TASK DIRECTIONS ::
In the records below, copy out word for word everything from the line that contains "Where should I click to: Tap the blue" through the line that contains "(x=482, y=448)", including both of those lines.

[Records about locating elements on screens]
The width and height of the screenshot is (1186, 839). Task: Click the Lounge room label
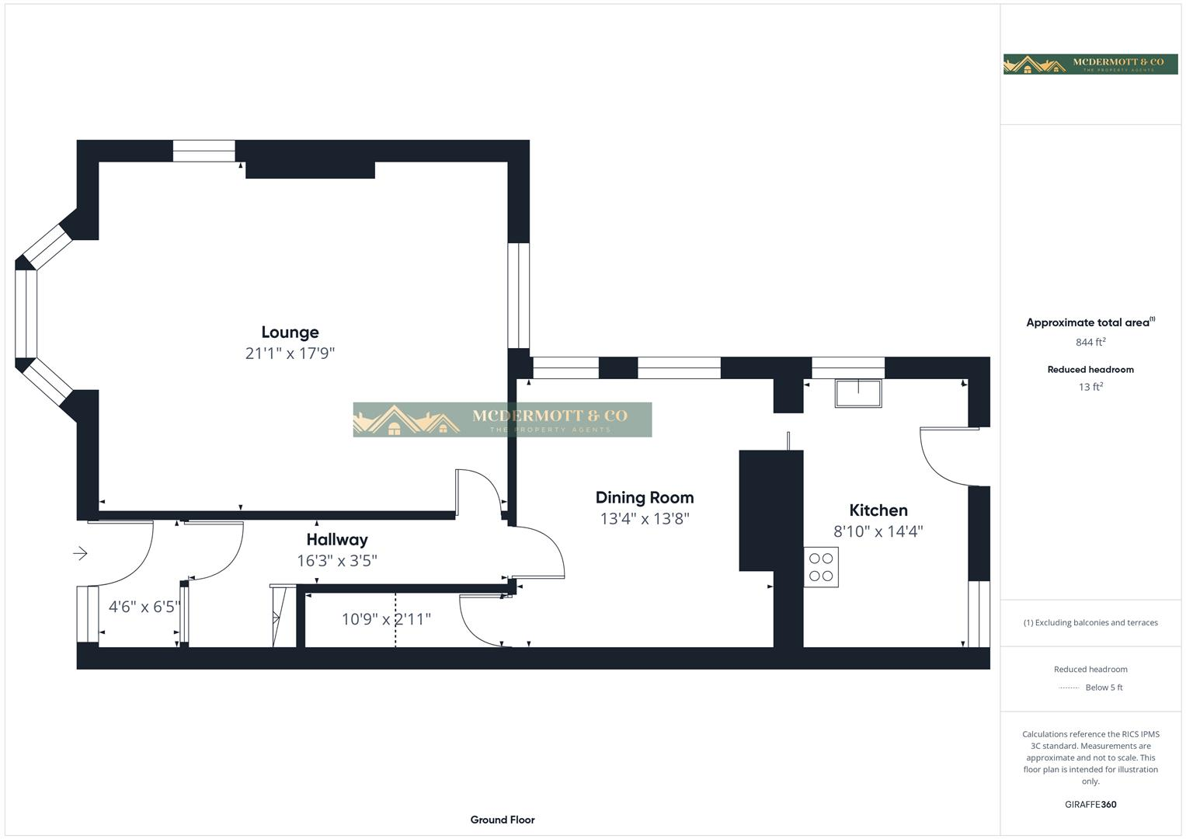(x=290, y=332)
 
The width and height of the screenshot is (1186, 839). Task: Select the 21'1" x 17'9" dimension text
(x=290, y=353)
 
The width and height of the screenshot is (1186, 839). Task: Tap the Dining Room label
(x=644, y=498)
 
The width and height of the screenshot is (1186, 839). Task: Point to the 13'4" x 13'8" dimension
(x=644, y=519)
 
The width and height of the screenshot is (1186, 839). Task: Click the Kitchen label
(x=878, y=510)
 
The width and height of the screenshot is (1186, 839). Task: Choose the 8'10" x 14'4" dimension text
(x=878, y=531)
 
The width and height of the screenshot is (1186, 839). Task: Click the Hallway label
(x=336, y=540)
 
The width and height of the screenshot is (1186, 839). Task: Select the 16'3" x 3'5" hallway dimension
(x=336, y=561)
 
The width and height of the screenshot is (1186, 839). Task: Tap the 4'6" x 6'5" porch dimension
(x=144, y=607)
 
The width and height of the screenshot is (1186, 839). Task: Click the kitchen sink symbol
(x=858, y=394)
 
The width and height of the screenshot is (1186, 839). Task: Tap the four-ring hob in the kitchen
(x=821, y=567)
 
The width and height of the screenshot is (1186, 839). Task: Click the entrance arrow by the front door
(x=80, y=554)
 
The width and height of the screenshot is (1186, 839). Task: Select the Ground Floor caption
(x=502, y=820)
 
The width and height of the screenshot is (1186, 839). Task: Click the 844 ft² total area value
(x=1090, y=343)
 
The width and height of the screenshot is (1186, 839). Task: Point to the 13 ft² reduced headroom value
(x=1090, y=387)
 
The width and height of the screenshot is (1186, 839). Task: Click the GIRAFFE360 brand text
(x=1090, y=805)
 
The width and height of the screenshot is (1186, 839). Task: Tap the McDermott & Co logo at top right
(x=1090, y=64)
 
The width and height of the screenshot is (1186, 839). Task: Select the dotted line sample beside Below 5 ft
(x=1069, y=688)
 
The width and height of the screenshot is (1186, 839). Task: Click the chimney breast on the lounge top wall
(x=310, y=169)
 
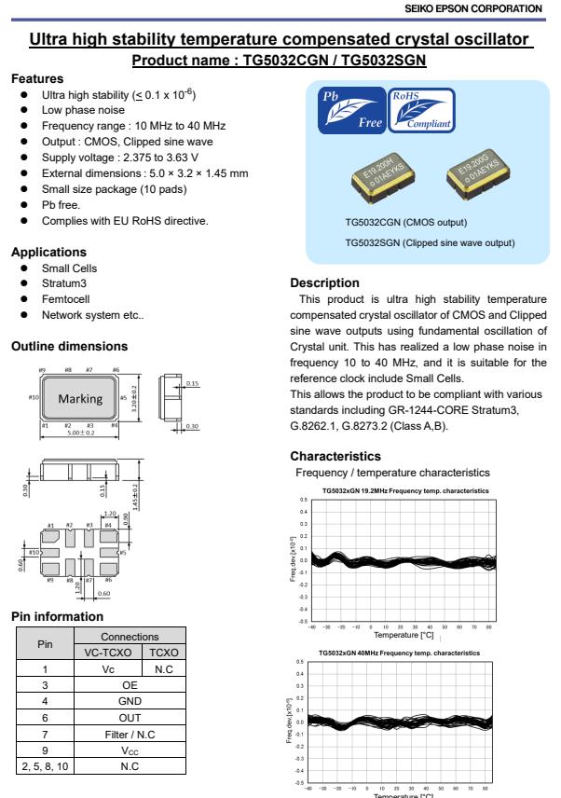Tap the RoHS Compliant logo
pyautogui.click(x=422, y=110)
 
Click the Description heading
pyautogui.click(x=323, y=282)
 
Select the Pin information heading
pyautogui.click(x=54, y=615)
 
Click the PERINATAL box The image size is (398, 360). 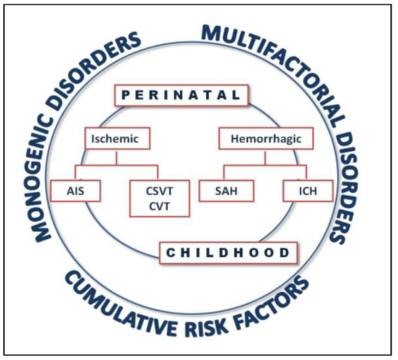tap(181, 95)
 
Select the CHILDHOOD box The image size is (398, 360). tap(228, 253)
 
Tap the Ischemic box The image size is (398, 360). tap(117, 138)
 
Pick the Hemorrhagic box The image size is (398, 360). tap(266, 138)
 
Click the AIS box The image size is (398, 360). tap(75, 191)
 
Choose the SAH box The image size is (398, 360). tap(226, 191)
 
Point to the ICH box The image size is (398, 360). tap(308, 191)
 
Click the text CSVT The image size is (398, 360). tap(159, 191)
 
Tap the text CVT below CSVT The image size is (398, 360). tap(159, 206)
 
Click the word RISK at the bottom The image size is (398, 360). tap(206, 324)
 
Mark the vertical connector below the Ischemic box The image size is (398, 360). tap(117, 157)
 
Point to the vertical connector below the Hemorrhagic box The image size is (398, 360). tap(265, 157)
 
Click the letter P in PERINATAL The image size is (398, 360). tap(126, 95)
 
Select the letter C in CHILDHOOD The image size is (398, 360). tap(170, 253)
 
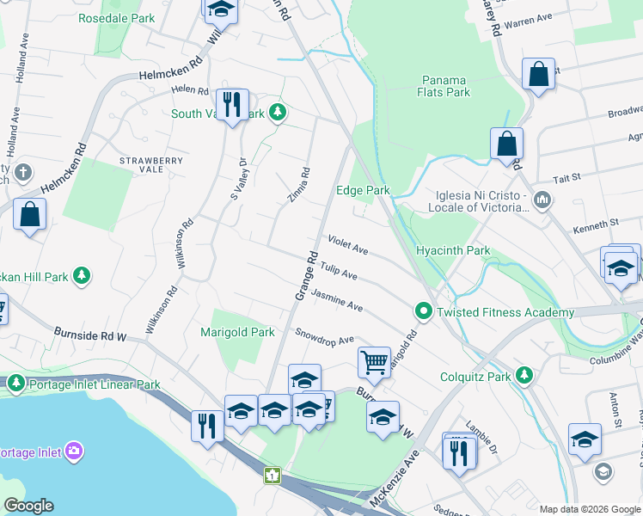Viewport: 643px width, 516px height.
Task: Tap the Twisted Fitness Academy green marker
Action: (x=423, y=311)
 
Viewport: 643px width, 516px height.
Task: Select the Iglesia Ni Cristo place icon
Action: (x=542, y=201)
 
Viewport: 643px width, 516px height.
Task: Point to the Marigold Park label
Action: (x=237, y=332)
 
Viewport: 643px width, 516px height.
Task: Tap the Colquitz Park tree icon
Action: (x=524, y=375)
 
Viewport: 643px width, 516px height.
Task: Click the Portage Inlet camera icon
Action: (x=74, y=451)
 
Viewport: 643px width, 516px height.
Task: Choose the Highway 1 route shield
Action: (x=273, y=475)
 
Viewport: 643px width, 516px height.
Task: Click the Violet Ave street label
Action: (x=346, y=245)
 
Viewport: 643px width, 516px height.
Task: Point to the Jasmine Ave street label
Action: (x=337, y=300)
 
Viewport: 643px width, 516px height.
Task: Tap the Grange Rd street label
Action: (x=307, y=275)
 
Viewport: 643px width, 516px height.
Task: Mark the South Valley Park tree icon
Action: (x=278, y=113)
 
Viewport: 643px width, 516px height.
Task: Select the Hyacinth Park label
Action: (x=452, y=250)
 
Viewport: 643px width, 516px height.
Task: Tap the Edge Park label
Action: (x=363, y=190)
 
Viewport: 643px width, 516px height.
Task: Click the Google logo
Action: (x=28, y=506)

...

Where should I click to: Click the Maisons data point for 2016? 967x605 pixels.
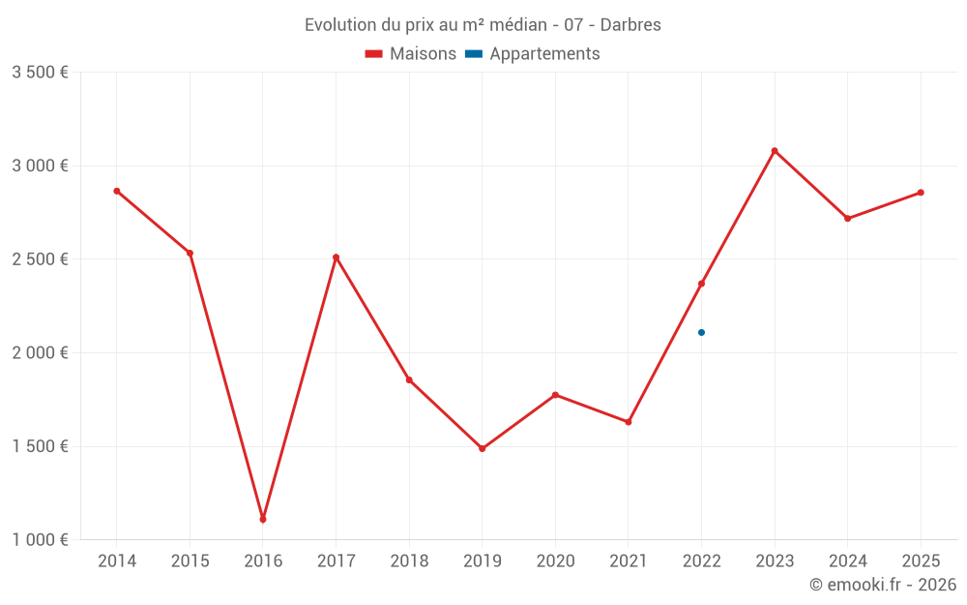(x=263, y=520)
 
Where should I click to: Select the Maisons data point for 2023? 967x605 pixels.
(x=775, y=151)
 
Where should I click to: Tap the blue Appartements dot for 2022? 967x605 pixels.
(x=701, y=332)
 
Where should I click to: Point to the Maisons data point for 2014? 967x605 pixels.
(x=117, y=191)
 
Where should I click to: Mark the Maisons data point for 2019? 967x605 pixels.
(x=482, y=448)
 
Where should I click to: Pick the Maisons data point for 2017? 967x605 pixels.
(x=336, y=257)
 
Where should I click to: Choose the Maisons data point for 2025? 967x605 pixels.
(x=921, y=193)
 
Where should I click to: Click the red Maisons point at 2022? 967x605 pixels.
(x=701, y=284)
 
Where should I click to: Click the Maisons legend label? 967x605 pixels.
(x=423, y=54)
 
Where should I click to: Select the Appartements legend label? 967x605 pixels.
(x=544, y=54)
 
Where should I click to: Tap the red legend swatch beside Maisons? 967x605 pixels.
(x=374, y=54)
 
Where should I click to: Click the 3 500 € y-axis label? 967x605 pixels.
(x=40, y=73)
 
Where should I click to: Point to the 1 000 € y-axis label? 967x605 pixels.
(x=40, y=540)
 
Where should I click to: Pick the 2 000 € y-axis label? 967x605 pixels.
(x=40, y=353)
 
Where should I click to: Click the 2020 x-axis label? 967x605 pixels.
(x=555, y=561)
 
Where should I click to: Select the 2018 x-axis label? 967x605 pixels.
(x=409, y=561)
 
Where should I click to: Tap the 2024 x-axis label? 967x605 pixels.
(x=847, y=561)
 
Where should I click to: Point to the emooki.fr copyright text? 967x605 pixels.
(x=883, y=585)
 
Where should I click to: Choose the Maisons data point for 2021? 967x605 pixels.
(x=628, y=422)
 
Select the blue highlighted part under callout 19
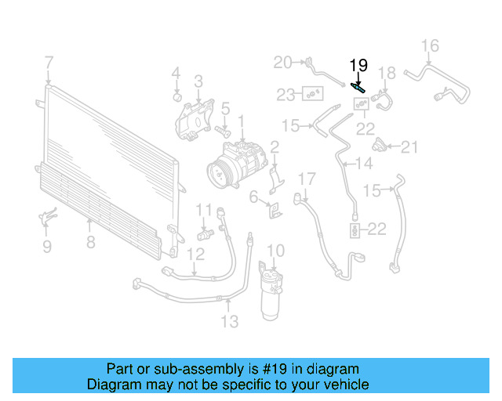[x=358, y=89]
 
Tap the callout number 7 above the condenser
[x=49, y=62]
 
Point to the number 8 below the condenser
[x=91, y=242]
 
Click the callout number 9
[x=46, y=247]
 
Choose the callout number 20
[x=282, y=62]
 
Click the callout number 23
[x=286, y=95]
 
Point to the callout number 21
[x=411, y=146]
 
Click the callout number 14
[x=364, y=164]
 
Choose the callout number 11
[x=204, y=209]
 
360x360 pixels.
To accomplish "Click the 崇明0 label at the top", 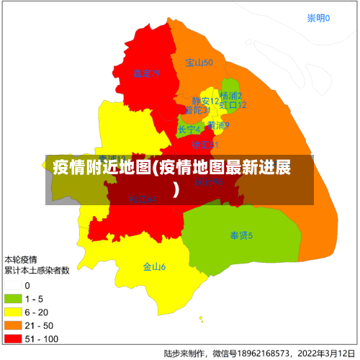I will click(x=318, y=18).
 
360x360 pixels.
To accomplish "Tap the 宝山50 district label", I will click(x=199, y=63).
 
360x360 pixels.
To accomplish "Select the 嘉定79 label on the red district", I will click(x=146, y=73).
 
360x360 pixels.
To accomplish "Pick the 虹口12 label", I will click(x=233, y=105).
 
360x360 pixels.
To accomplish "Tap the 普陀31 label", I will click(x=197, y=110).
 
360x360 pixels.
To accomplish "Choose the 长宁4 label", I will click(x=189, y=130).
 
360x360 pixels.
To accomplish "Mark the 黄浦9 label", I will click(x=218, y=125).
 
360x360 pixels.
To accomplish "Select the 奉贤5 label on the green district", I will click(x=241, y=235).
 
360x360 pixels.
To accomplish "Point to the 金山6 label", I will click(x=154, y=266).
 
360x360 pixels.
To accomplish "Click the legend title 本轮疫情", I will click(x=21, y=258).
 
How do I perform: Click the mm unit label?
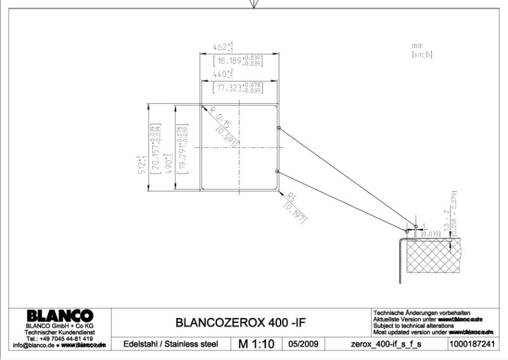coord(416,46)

RESPONSE FOR THIS EXERCISE ::
Where should I click to: Tap the blue Appartements dot for 2022? 967x605 pixels.
(x=701, y=332)
 
Where should I click to: Point to the Maisons data point for 2014? 967x605 pixels.
(x=117, y=191)
 
Where should I click to: Mark the Maisons data point for 2019? 967x605 pixels.
(x=482, y=448)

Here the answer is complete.